Let’s assume that Paul uses “justification” with three different nuances of meaning, which we will call J1, J2, and J3. These senses are closely connected, but are distinguishable by context. In one passage, he might say “J1 is by faith and not by the works of the law,” but in other passages he could make the same assertion about J2 and J3. This is in no way an attack on the divine character of the text, or an attack on Paul’s consistency, nor does it undermine justification by faith alone. It would be perfectly logical for Paul to teach justification by faith alone, and yet use “justification” with various nuances in different contexts. I am not claiming that this is the case, only pointing to methodological inconsistencies in White’s work.

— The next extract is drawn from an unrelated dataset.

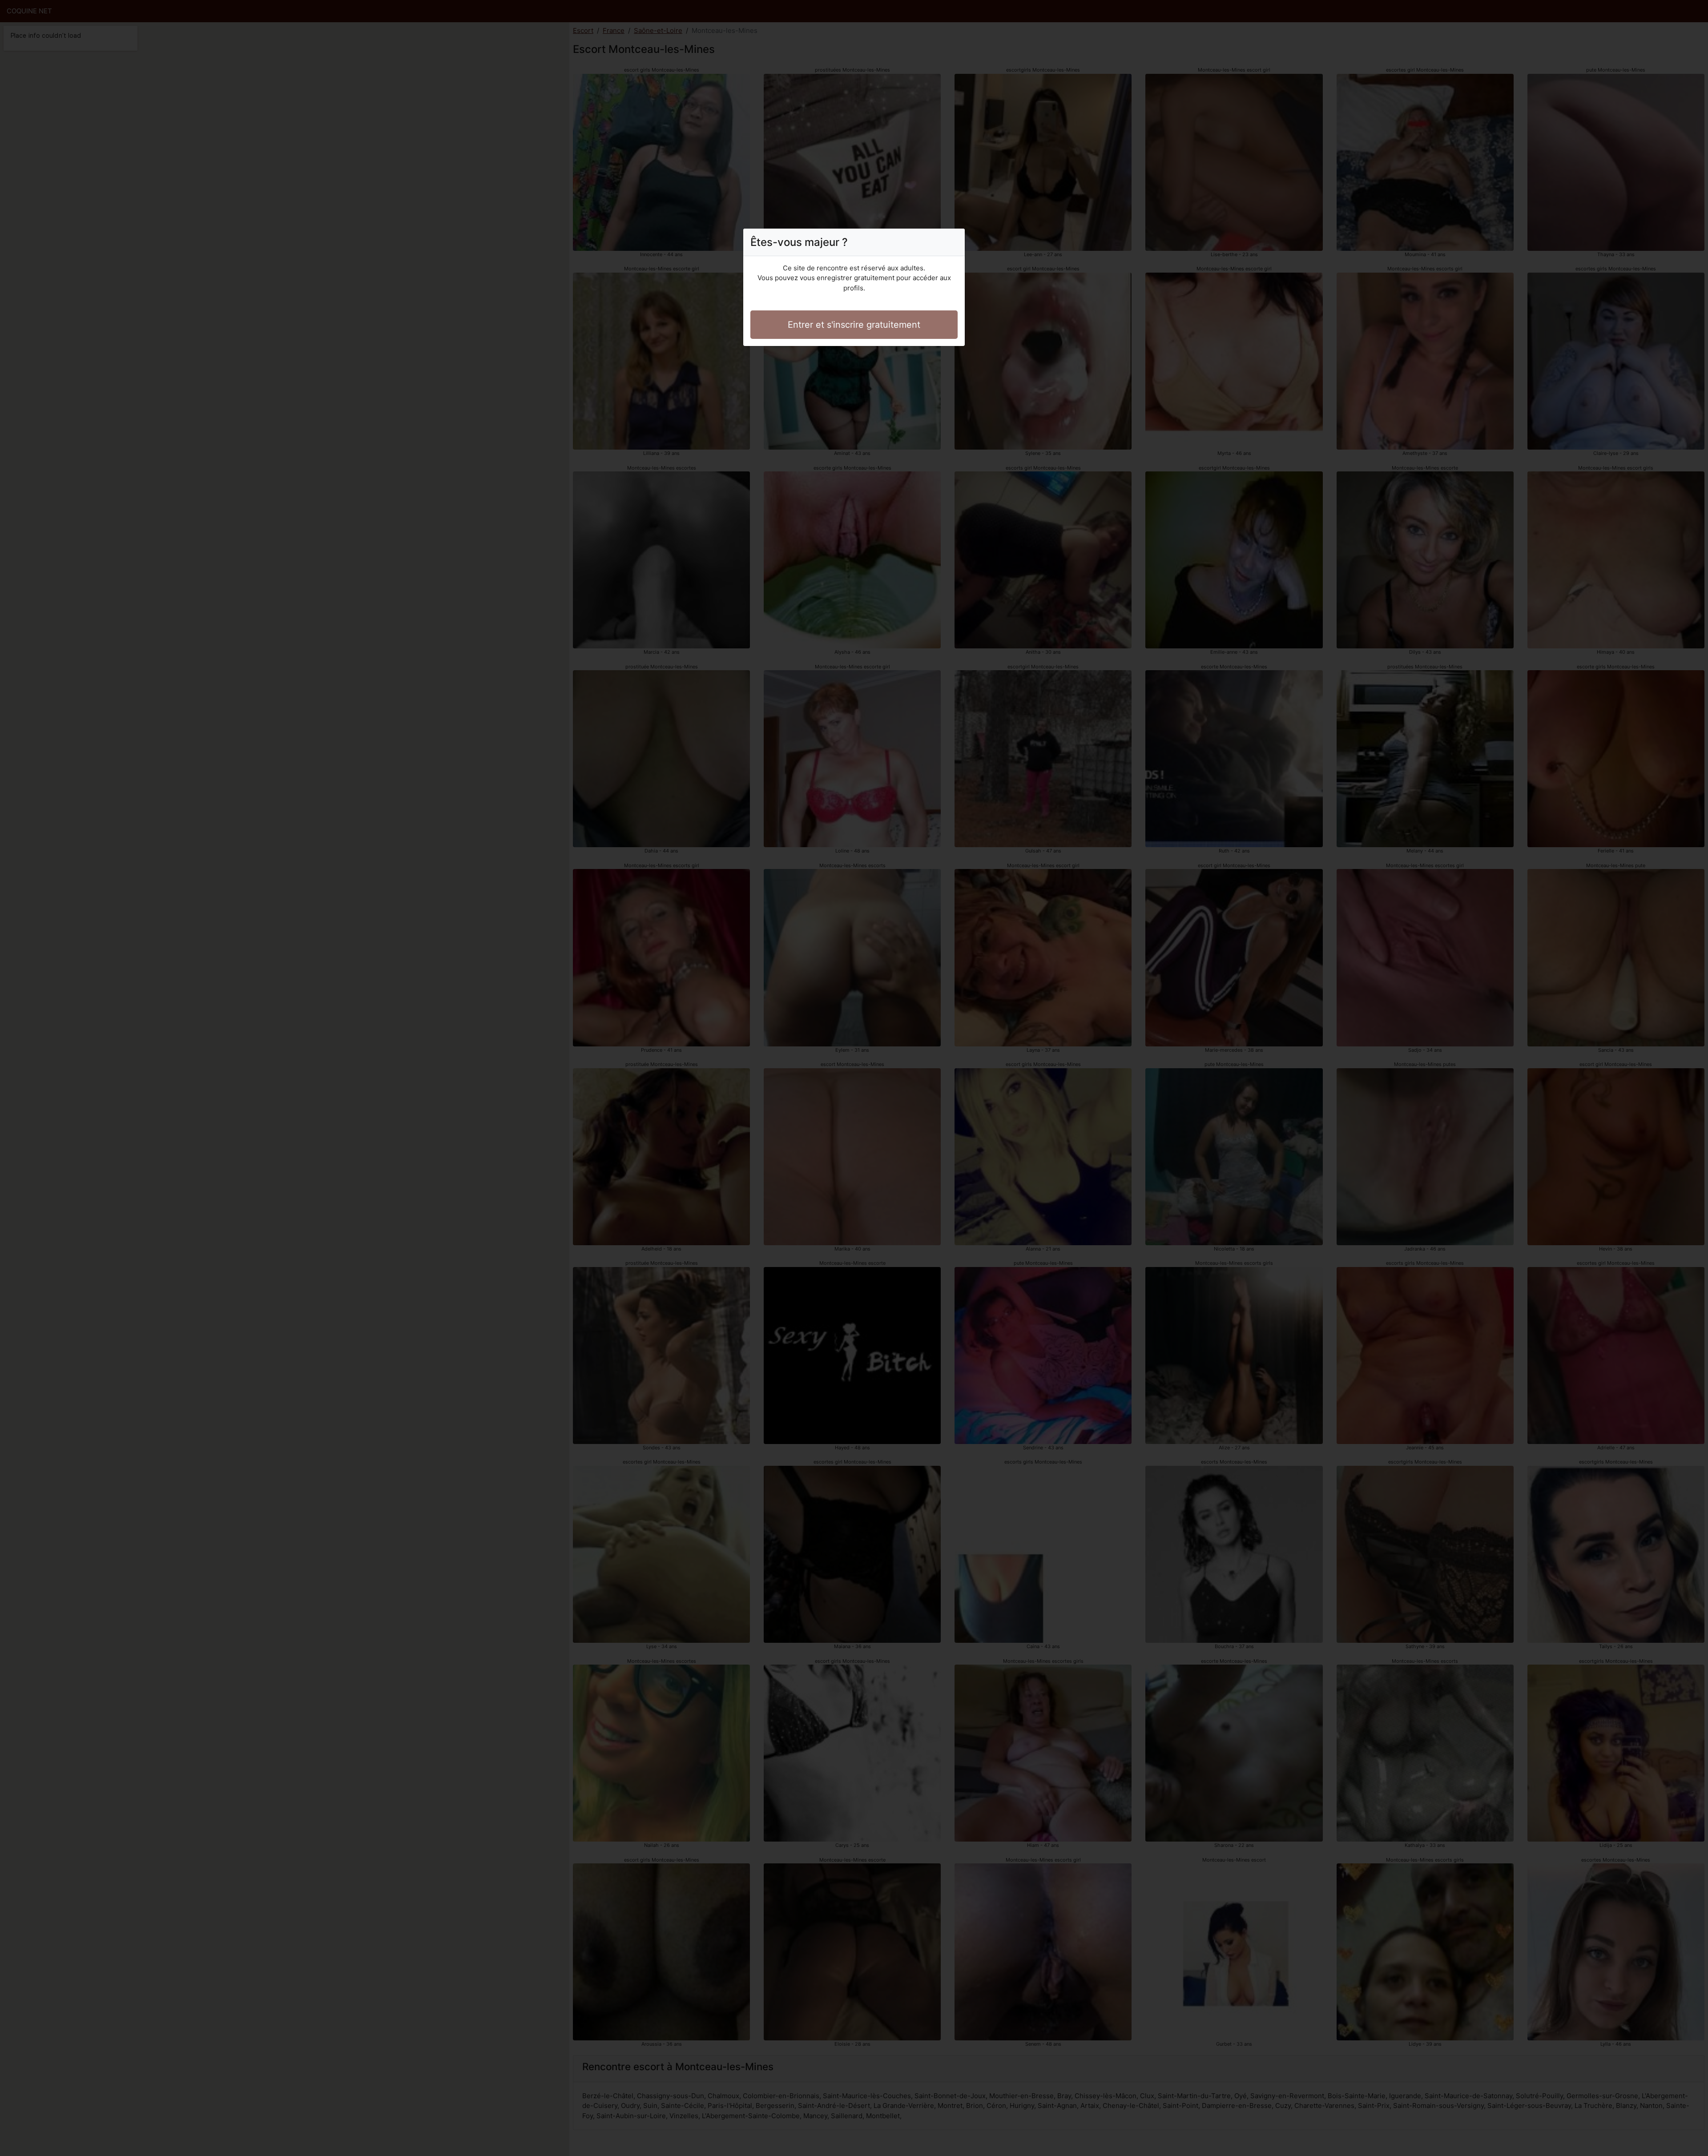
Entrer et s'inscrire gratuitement (854, 324)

Page 83 shows where this is leading: “Genesis 15:6 is not, in its original setting, placed in a forensic or legal context. But keeping in mind the consistency of Paul’s presentation and the centrality of this passage to his own understanding and preaching, it follows inevitably that if Paul places ‘righteousness’ in contexts that are inarguably legal without giving any indication that he is making a shift in meaning in Genesis 15:6, then this is his understanding here as well.” White has not yet proven that Paul uses this language in a legal sense in the passage, but even if he is successful, notice the problems here. First, how can Genesis 15:6 be Paul’s exegetical basis for a legal doctrine of justification if Genesis 15:6 does not actually occur in a legal setting? If Paul is shifting from the original meaning of the text, then the text no longer supports Paul’s argument; rather, Paul has a pre-conceived legal understanding of justification that he brings to Genesis 15:6. Second, White relies explicitly on an appeal to Paul’s consistency, which I have critiqued above. Third, I admire White’s honesty in saying that Genesis 15:6 is not forensic in its original setting. But this leaves the suspicion that White has a preconceived theology of justification, and that he reads that into the texts (much as he imples that Paul himself does).
None of this is a brief for a Roman Catholic doctrine of justification. But if I can see the holes in White’s argument, Catholics are not going to fail to see them. Precisely in the interests of defending a Protestant doctrine of justification, we need to avoid the kind of methodological contradictions that White’s work betrays.